How Does Newport Residences Compare to Other CBD Projects?
| Project | Tenure | Approx Launch psf |
|---|---|---|
| Newport Residences | Freehold | ~S$3,012 |
| One Bernam | 99-year | ~S$2,800 |
| Skywaters Residences | 99-year | ~S$3,500+ |
| CanningHill Piers | 99-year | ~S$3,000+ |
Newport sits in an interesting middle ground:
- Cheaper than ultra-luxury Skywaters
- More defensible long-term than 99-year options
A Practical Singapore Scenario
Imagine two investors:
Investor A
- Buys a 99-year CBD condo at S$2,800 psf
- Plans to sell in 15 years
Investor B
- Buys Newport Residences (freehold) at S$3,000 psf
- Holds for 25–30 years
Investor A may see faster early gains.
Investor B likely enjoys better value retention over time.
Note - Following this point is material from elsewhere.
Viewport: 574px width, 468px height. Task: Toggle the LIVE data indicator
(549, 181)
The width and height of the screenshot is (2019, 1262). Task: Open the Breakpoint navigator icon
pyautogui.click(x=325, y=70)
Different strategies. Different outcomes.
What Newport Residences Signals for the Market
This launch sends a clear message:
- S$3,000 psf is becoming the norm for prime CBD housing
- Freehold assets will continue to command a premium
- Developers are confident demand remains deep — just narrower
It may also:
- Lift valuations of nearby older freehold projects
- Set benchmarks for future CBD redevelopments
Final Thoughts: Is Newport Residences “Too Expensive”?
The better question is:
Expensive for whom — and for what purpose?
For short-term investors, yes — probably too expensive.
For long-term, well-capitalised buyers, Newport Residences is doing exactly what it’s designed to do:
offer scarcity, stability, and strategic positioning in Singapore’s CBD.
In a city where land is finite and freehold is disappearing, projects like this aren’t about chasing returns — they’re about holding ground.
And for some investors, that’s exactly the point.
Disclaimer
This article is for educational purposes only and does not constitute financial advice. Buyers should assess suitability based on personal financial circumstances and risk tolerance.